Given task ▸
Return the lines of the listing verbatim, starting with the line containing "Sort by the Risk Type column header" and going on through the line containing "Action: click(92, 214)", both included.

Task input ▸
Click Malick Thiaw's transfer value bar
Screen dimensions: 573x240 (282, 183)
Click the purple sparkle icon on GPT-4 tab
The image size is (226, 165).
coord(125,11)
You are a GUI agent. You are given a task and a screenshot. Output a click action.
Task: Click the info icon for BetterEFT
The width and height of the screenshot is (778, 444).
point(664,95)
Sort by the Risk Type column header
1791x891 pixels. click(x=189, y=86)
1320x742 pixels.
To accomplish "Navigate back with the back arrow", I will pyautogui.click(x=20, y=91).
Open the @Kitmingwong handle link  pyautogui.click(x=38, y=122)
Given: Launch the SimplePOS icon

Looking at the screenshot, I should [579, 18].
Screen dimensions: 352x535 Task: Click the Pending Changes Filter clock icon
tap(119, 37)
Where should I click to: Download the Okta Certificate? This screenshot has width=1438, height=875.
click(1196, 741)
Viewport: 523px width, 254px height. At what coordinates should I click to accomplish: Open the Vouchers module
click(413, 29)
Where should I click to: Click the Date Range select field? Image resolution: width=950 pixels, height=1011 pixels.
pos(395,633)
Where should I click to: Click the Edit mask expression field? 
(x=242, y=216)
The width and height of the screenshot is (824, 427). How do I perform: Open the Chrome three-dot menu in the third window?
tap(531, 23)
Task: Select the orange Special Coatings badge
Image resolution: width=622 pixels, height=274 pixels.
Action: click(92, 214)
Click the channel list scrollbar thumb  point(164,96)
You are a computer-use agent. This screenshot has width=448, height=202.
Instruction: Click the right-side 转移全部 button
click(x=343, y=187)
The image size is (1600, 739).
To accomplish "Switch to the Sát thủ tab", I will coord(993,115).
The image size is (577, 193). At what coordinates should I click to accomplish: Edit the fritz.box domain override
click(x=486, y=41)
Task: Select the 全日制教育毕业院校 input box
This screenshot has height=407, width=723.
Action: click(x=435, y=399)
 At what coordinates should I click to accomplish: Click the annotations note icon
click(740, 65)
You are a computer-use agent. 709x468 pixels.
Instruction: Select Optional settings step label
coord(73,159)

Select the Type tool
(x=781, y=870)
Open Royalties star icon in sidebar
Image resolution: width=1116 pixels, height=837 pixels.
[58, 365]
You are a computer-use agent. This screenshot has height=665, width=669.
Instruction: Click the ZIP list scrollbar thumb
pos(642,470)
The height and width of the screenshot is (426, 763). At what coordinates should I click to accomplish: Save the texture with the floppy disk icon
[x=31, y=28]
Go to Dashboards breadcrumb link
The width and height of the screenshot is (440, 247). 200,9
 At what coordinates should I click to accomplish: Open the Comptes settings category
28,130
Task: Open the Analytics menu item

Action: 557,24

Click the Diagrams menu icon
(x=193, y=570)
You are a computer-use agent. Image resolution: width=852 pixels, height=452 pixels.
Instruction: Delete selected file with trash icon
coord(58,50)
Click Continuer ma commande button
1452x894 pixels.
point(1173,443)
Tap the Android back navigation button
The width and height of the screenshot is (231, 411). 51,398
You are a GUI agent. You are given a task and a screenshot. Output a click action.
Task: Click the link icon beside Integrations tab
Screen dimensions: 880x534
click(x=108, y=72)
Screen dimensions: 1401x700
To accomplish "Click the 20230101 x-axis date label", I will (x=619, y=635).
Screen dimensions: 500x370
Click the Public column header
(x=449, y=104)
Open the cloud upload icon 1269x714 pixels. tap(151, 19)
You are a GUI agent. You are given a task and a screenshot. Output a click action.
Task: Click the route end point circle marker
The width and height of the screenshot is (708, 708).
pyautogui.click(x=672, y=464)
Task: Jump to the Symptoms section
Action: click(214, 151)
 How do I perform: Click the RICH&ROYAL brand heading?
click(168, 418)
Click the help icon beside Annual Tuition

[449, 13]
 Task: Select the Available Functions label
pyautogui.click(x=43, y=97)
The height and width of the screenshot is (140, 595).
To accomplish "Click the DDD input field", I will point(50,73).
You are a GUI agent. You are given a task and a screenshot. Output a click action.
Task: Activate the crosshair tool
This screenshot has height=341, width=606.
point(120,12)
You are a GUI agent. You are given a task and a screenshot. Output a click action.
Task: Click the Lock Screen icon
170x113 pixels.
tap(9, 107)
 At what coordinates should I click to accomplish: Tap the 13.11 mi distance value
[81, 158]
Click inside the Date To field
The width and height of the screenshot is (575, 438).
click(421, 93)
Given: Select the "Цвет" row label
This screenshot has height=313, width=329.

Task answer ▸
Sort by the Risk Type column header
1791x891 pixels. click(x=189, y=86)
1320x742 pixels.
To accomplish "Navigate back with the back arrow", I will pyautogui.click(x=20, y=91).
Open the @Kitmingwong handle link  pyautogui.click(x=38, y=122)
Given: Launch the SimplePOS icon

Looking at the screenshot, I should [579, 18].
Screen dimensions: 352x535 Task: Click the Pending Changes Filter clock icon
tap(119, 37)
Where should I click to: Download the Okta Certificate? This screenshot has width=1438, height=875.
click(1196, 741)
Viewport: 523px width, 254px height. At what coordinates should I click to accomplish: Open the Vouchers module
click(413, 29)
Where should I click to: Click the Date Range select field? Image resolution: width=950 pixels, height=1011 pixels.
pos(395,633)
Where should I click to: Click the Edit mask expression field? 
(x=242, y=216)
The width and height of the screenshot is (824, 427). How do I perform: Open the Chrome three-dot menu in the third window?
tap(531, 23)
Task: Select the orange Special Coatings badge
Image resolution: width=622 pixels, height=274 pixels.
Action: click(92, 214)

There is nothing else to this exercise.